If you include an offset term with a log link function then you are assuming
that the random variable (counts say) depend on the offset with a known
relationship. Generally, this is precisely what you want to do -- for
example standardising counts for the sampling effort taken to obtain those
counts.
However, in some situations it is conceivable that the sampling effort
itself affects the count random variable. An example may be fish in a trawl
net -- as the net gets full it becomes less and less efficacious. In this
case you may expect that a single unit of effort change will have different
effect when there has been lots of previous effort to when there hasn't.
Thanks for commenting on that, Scott!
Although both alternatives you mention above assume that the RV
depends on either the "offset" or the "sampling effort", but aren't
these are essentially the same?
If I thought that I was in the latter case, I may fit a model like
log( E( count)) = log( effort) + f(effort) + other stuff.
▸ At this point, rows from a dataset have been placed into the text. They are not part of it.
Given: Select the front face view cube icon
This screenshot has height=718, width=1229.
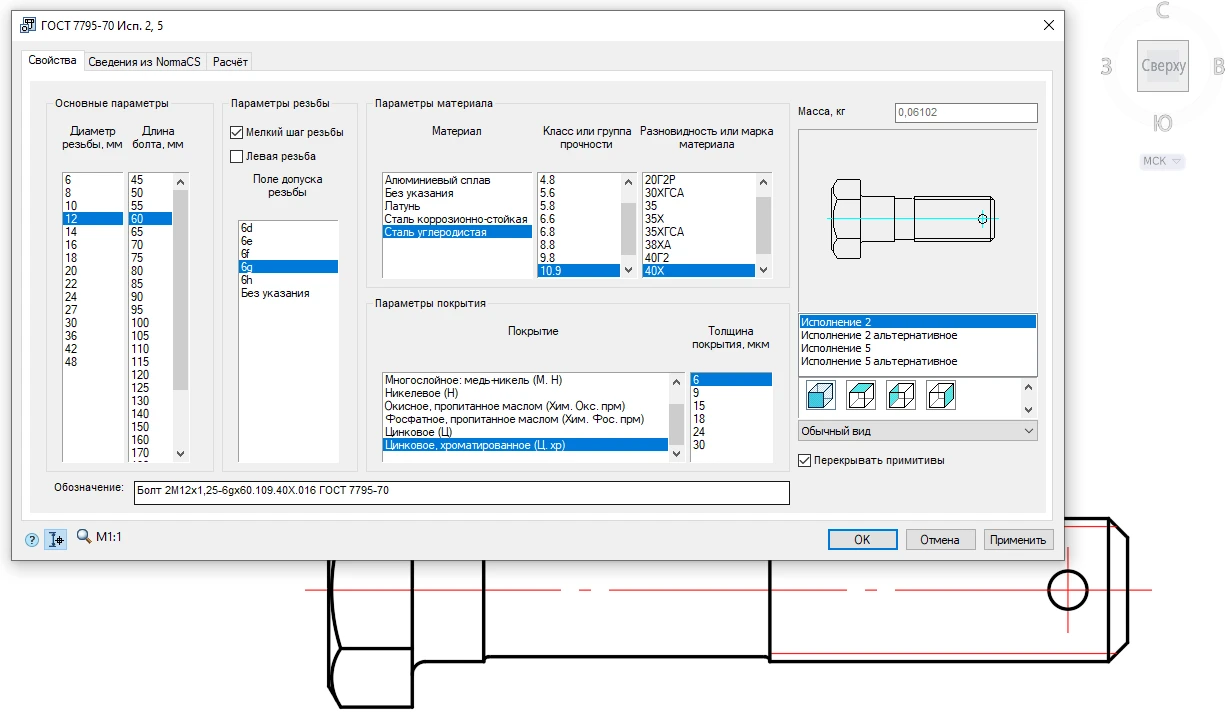Looking at the screenshot, I should [x=821, y=397].
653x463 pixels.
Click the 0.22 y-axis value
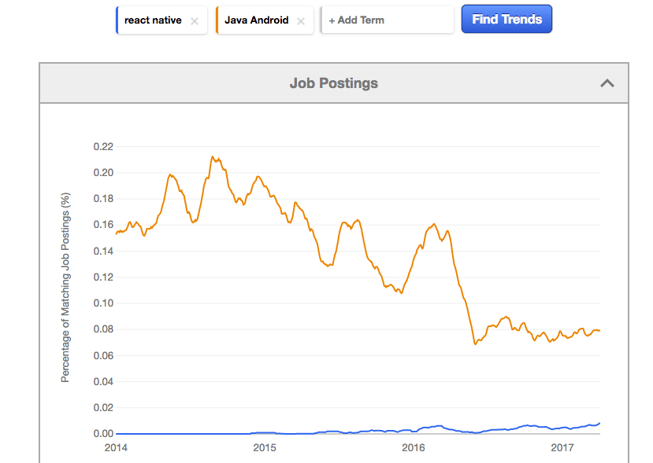(101, 147)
The function f(effort) can take any form, including beta*log(effort). In
such a case a test of beta==0 is equivalent to testing if the effect of
effort is purely scaling or if it is something else/sinister. General forms
of f(effort) may tell you much more but may also be much more confusing.
To choose between the two cases above (offset versus offset+covariate), I
would base my choice largely on prior knowledge of the system under study.
This is especially so if I don't have much data.
My approach to modeling counts was primarily based on the widespread
advise that varying effort should be considered by adding an offset to
the model, but when I consulted the book by McCullagh and Nelder
(1989), I found on pp. 206-207 hat they actually estimated the
log(effort) term as being ~ 1. So started my confusion on the topic
"to offset or to estimate" ;-)
It never occurred to me, though, that the effort could be entered both
as an offset *and* as a covariate into the model. As these two terms
have good chances being collinear, I wonder how one can then separate
their influence on the RV. I do not fully understand your idea
regarding the form of the function "f(effort) ", but I get that if the
coefficient of effort is estimated as == 0, then it should be
concluded that effect of effort should be retained *only* as an offset
to account for the "scaling". Am I right?
Thanks again for your elucidating comment,
Ivailo
--
UBUNTU: a person is a person through other persons.